• Ausgewählter Text:
Emily Dickinson. Amerikas Dichterin

Emily Dickinson hat zu ihren Lebzeiten gerade einmal ein Gedicht veröffentlicht. Heute gilt sie als Amerikas größte Dichterin. Und das ganz zu Recht.


Keiner kannte sie. Wie auch, da sie ja die meiste Zeit wie eine Nonne in ihrem Häuschen vor sich hin lebte? Und von ihren Gedichten waren eh nur sieben Stück zu ihren Lebzeiten veröffentlicht worden. Kein Wunder also, dass sie ihren Zeitgenossen fast völlig unbekannt war, keiner ihrer Landsleute auch nur den leisesten Schimmer davon hatte, dass die größte Dichterin, die ihr Land je besessen, unter ihnen lebte. Wer also ist Emily Dickinson?

Emily Elizabeth Dickinson kam am 10. Dezember 1830 als zweites Kind von Emily Norcross und Edward Dickinson in Amherst im US-Bundesstaat Massachusetts auf die Welt. Sie hatte einen älteren Bruder (William Austin, geboren am 16. April 1829) sowie eine jüngere Schwester (Lavinia, geboren am 28. Februar 1833). Ihre Verwandten waren so etwas wie lokale Berühmtheiten in der nur 3000 Einwohner zählenden Kleinstadt im Osten der USA.

So gehörte ihr Großvater Samuel Fowler Dickinson im Jahre 1914 zu den Gründern des trinitarischen Colleges von Amherst, während ihr Vater und ihr Bruder als Anwälte (und Finanzverwalter des Colleges) eine herausragende Rolle im gesellschaftlichen Leben von Amherst spielten. Zudem saß ihr Vater lange Jahre im Landesparlament von Massachusetts, ehe er ab 1853 seinen Staat sogar als Abgeordneter der Whigs im Repräsentantenhaus vertrat.

Emily besuchte zunächst für vier Jahre die Grundschule in Amherst, ging danach zur Amherst Academy, bevor sie nach sieben Jahren zum Mount Holyoke Female Seminary in South Haley wechselte, wo sie aber nur ein Jahr lang blieb. Während ihrer Schulzeit schloss sie zahlreiche Freundschaften, nahm am gesellschaftlichen Leben teil, gehörte einem Shakespeare-Kreis an, las sehr viel und unternahm auch die eine oder andere Reise ins Umland.

• Arbeitsauftrag:
Beantworte diese Fragen zum Text über Emily Dickinson:
(a) An welchem Tag kam Emily Dickinson zur Welt?
(b) Wie hieß ihr älterer Bruder?
(c) Wie lange blieb sie am Mount Holyoke Female Seminary?

• Verfügbare Daten:
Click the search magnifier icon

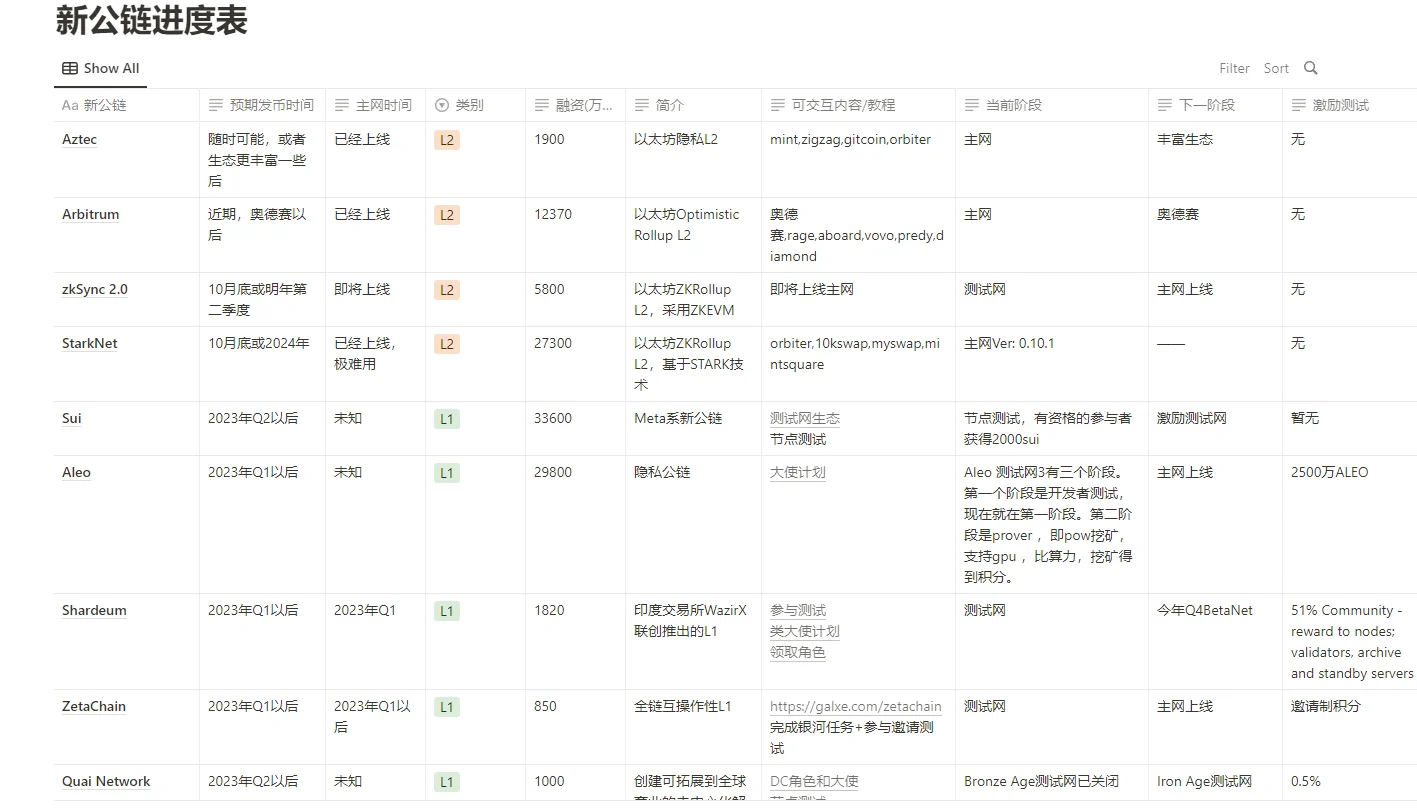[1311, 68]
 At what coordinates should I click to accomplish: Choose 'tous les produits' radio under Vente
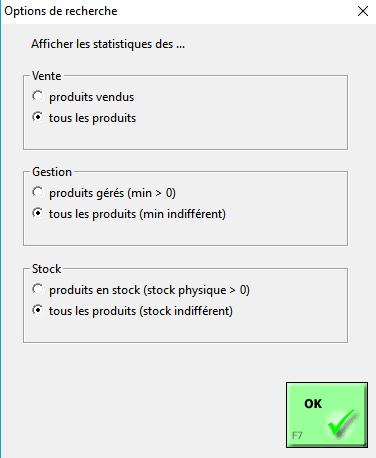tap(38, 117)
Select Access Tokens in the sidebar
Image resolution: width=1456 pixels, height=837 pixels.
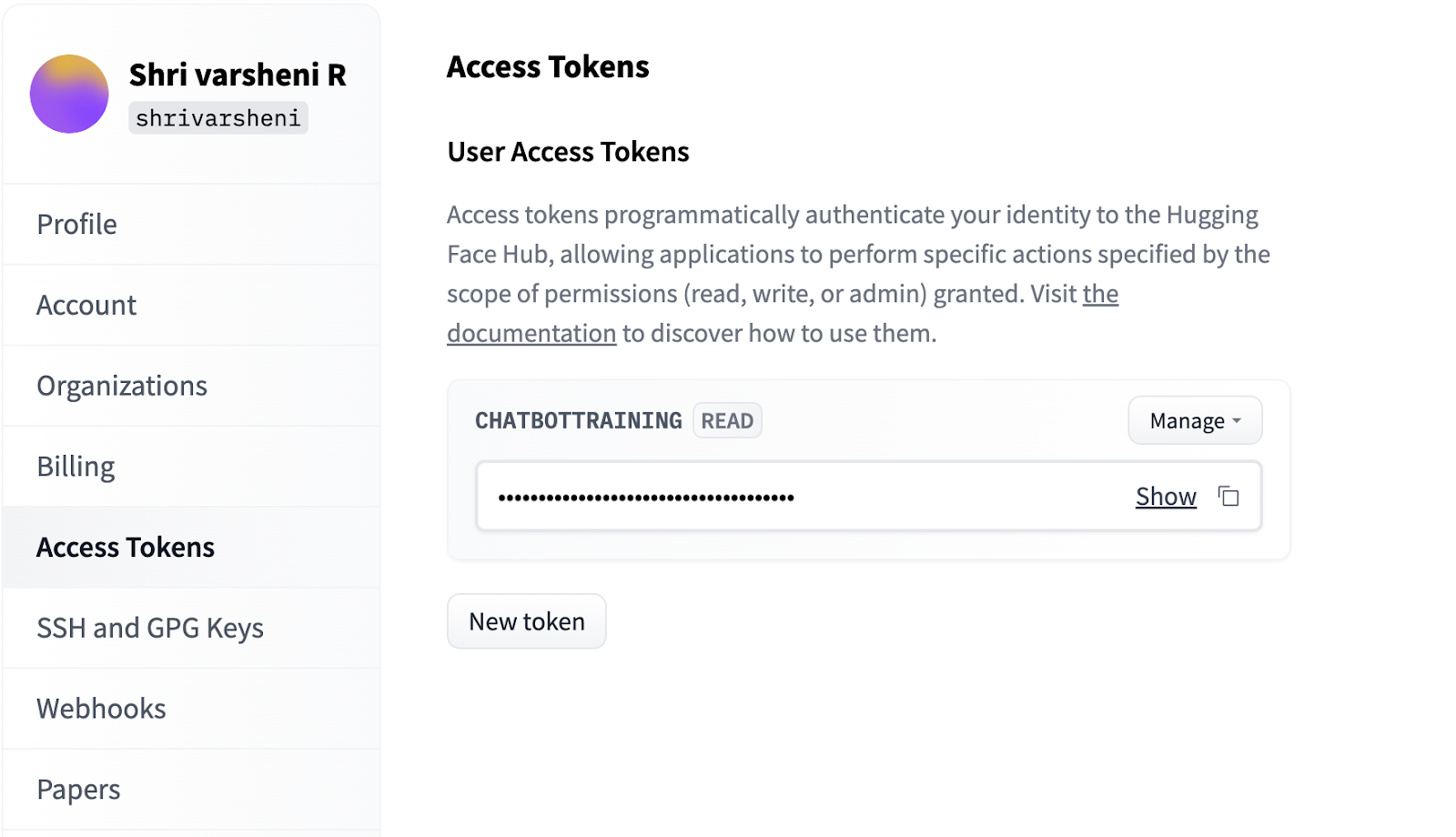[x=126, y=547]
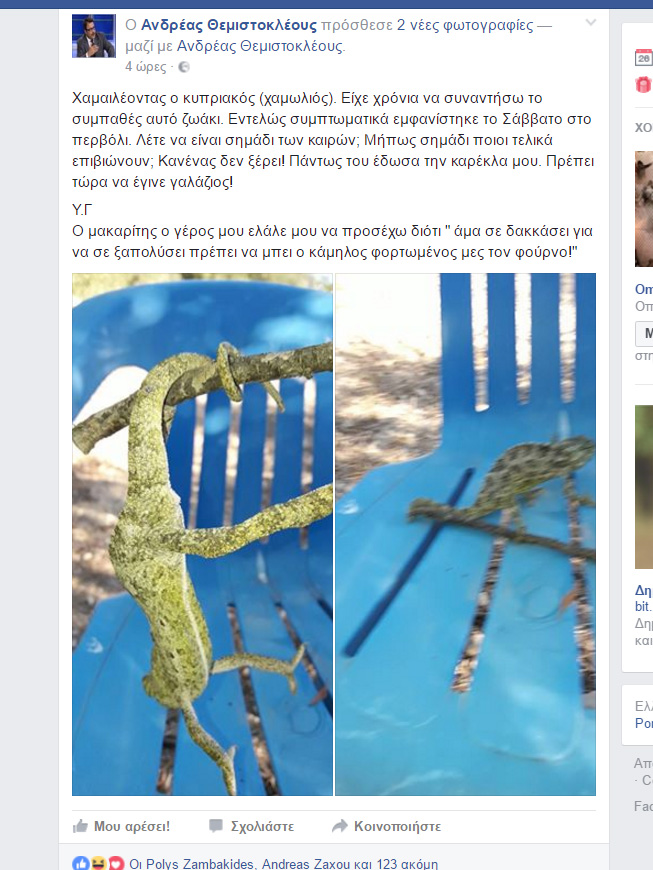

...

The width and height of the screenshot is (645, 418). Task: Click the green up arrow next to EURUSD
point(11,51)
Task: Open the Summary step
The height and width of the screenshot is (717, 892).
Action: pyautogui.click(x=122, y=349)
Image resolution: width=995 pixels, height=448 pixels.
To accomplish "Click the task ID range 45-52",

--

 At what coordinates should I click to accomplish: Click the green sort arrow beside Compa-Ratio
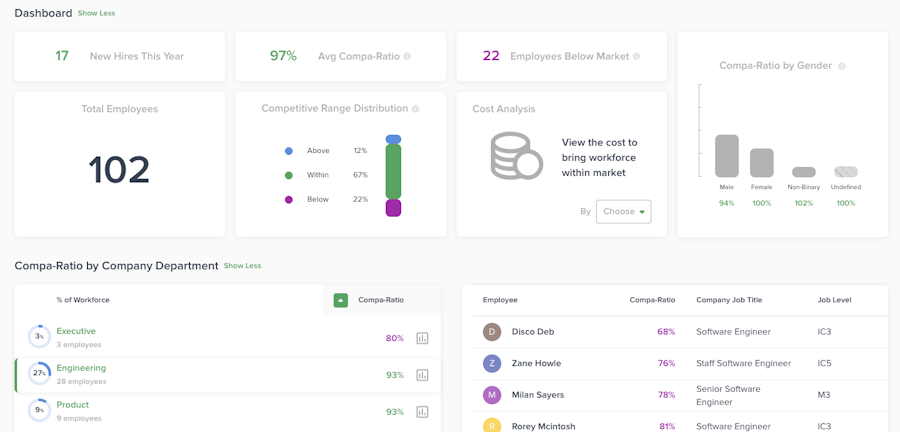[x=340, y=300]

• Antwortbereich:
(a) Am 10. Dezember 1830.
(b) William Austin.
(c) Ein Jahr.